Subject: Re: [GIT PULL] x86/build changes for v4.17

On Wed, Apr 4, 2018 at 2:46 PM, Matthias Kaehlcke <[email protected]> wrote:
>
> I understand this is annoying, but it seems I'm missing something:

I think you're looking at !AEABI case.

The AEABI case is worse. It ends up getting the code from
include/asm-generic/div64.h after defining a few helper inline asm
functions.

It's probably best if you start taking some recreational drugs
_before_ looking at that code. It might make you go "Ooh, kewl!"
instead of trying to dig out your eyeballs with a rusty spoon.

Linus

2018-04-04 22:19:31

[permalink] [raw]

Subject: Re: [GIT PULL] x86/build changes for v4.17

El Wed, Apr 04, 2018 at 02:59:09PM -0700 Linus Torvalds ha dit:

> On Wed, Apr 4, 2018 at 2:46 PM, Matthias Kaehlcke <[email protected]> wrote:
> >
> > I understand this is annoying, but it seems I'm missing something:
>
> I think you're looking at !AEABI case.
>
> The AEABI case is worse. It ends up getting the code from
> include/asm-generic/div64.h after defining a few helper inline asm
> functions.
>
> It's probably best if you start taking some recreational drugs
> _before_ looking at that code. It might make you go "Ooh, kewl!"
> instead of trying to dig out your eyeballs with a rusty spoon.

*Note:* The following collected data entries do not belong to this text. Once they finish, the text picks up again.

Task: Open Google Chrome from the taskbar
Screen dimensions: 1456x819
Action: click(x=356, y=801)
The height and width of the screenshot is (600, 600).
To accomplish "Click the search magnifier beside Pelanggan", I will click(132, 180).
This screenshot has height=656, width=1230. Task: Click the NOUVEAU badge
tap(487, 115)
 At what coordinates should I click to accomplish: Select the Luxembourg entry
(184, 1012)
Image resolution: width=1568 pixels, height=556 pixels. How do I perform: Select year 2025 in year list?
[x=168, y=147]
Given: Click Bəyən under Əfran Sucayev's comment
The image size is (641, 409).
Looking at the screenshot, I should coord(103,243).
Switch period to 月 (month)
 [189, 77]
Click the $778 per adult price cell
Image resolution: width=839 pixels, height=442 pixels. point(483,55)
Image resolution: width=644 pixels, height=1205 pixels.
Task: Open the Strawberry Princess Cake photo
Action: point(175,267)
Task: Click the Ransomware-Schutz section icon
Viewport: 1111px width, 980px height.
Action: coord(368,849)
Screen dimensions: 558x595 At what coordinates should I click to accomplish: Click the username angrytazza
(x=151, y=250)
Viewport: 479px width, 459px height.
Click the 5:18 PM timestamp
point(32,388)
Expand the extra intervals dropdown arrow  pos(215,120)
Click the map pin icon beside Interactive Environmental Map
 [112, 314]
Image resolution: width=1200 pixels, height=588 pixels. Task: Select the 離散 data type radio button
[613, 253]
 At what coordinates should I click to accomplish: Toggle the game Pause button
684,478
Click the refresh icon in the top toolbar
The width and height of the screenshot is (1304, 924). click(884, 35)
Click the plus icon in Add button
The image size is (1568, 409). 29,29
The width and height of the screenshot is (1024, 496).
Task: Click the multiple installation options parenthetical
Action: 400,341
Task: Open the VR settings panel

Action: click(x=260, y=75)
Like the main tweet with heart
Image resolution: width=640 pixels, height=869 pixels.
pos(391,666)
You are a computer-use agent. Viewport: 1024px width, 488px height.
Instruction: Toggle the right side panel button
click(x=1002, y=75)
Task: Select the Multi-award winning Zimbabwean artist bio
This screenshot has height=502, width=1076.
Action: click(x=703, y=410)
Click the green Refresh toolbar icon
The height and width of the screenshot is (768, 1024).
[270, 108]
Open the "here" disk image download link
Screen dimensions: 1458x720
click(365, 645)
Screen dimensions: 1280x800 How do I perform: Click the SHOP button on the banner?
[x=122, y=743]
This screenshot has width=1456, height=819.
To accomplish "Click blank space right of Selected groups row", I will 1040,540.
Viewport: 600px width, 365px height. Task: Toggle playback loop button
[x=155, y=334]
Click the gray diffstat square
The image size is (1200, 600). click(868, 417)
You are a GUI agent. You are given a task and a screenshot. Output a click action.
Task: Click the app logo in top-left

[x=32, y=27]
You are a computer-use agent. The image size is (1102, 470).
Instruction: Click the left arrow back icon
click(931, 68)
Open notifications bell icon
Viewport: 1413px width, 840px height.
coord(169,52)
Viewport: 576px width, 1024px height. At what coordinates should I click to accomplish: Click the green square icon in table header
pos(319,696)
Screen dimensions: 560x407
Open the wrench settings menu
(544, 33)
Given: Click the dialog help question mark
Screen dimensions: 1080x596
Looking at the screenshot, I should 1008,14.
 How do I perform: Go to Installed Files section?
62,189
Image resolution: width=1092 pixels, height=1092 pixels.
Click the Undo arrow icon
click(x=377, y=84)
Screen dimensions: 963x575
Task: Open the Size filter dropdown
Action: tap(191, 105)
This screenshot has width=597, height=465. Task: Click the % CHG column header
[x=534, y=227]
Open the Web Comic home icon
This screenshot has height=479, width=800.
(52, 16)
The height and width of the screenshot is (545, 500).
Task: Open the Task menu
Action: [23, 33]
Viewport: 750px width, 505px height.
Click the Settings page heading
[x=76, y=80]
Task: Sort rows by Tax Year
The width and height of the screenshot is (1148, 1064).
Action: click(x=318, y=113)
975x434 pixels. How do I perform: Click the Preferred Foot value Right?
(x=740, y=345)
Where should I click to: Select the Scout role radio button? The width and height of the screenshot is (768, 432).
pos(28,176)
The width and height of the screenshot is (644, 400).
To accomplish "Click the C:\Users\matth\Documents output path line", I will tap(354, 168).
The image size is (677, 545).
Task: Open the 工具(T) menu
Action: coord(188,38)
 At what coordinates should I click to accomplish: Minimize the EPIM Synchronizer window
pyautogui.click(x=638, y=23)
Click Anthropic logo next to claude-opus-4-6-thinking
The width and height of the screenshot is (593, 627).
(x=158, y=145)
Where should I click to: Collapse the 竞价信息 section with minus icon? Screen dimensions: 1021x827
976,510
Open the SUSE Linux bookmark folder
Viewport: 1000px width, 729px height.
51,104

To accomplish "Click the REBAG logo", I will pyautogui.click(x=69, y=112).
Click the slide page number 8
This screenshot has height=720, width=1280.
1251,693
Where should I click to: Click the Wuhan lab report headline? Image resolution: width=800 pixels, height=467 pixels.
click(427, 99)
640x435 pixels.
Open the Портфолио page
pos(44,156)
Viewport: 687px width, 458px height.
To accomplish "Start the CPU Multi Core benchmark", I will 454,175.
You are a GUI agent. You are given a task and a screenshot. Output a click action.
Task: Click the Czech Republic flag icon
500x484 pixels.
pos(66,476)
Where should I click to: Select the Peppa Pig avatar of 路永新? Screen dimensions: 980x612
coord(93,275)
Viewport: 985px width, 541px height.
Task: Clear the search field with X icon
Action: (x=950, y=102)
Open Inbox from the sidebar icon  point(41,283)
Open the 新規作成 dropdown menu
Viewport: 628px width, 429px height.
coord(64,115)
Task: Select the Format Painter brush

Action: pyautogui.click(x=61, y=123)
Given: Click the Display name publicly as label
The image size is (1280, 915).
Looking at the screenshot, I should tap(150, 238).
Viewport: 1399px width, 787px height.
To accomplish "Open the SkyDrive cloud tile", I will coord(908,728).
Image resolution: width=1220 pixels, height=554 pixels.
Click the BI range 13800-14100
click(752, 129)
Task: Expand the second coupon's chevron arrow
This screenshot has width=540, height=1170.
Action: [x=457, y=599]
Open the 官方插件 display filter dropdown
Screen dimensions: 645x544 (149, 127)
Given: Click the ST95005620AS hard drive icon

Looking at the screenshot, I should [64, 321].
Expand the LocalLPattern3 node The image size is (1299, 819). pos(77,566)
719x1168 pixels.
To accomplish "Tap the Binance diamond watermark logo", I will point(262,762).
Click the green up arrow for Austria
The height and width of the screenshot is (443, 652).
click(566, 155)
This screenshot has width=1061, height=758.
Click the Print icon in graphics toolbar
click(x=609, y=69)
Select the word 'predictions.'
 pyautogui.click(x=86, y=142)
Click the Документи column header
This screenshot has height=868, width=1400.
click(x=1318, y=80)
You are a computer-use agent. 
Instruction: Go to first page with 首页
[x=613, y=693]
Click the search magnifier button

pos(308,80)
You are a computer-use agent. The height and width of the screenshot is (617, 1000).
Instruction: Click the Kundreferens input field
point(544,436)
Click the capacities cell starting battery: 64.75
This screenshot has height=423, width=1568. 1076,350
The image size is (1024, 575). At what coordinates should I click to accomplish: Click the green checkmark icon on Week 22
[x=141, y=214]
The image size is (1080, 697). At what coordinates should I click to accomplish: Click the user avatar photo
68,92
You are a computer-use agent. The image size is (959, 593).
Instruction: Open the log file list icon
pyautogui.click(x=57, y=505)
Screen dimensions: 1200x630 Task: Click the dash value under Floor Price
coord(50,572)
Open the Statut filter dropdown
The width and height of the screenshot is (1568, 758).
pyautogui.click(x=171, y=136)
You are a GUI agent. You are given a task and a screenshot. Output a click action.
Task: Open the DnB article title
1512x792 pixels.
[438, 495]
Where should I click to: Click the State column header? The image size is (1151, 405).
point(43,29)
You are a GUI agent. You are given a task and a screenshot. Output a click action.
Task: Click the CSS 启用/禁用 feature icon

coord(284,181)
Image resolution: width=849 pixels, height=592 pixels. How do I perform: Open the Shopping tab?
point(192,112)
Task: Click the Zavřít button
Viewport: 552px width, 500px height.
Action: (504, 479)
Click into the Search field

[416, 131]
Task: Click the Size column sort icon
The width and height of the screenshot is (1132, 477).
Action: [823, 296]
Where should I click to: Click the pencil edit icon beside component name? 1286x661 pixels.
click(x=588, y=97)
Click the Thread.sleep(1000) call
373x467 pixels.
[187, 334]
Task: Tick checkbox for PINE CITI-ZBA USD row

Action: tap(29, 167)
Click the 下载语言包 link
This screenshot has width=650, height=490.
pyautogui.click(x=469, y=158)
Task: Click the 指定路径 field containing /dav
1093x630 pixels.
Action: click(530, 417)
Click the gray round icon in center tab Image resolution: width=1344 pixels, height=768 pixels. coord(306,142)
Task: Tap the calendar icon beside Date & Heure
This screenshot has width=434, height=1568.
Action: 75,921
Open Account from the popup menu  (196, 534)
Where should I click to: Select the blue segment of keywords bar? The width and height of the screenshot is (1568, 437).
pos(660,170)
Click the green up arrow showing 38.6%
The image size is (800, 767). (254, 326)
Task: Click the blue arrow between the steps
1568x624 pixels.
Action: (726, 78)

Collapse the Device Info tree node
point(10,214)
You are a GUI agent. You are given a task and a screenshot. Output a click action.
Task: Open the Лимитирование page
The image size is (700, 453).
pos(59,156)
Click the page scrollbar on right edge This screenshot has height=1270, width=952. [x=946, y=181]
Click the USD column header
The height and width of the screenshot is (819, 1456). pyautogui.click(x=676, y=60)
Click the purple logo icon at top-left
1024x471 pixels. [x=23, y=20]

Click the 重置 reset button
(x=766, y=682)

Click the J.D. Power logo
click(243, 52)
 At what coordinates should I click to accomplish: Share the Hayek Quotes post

Thanks, though I really should have followed your advice ...

Getting our compiler team high to look into this might affect a timely
(and correct ...) implementation of asm-goto and others important
features. Arnd, do you have another, preferably simple instance to
keep our compiler folks (halfway) sane?

2018-04-04 22:23:26

[permalink] [raw]

Subject: Re: [GIT PULL] x86/build changes for v4.17

On Wed, Apr 4, 2018 at 3:42 PM Linus Torvalds
<[email protected]>
wrote:
> So we'd definitely want that "-fno-strict-overflow" to affect pointer
> arithmetic too (or have a separate flag for the pointer equivalent of
> "we play games that may temporarily wrap pointer values around"..

The -fno-strict-overflow flag in clang does do that. You can subtract any
two random pointers you have, whether they're in the same object or not,
even if the math overflows. And you can later add things back together, and
end up back where you started, and load the value. No problem, even though
subtracting pointers from unrelated objects is illegal according to C.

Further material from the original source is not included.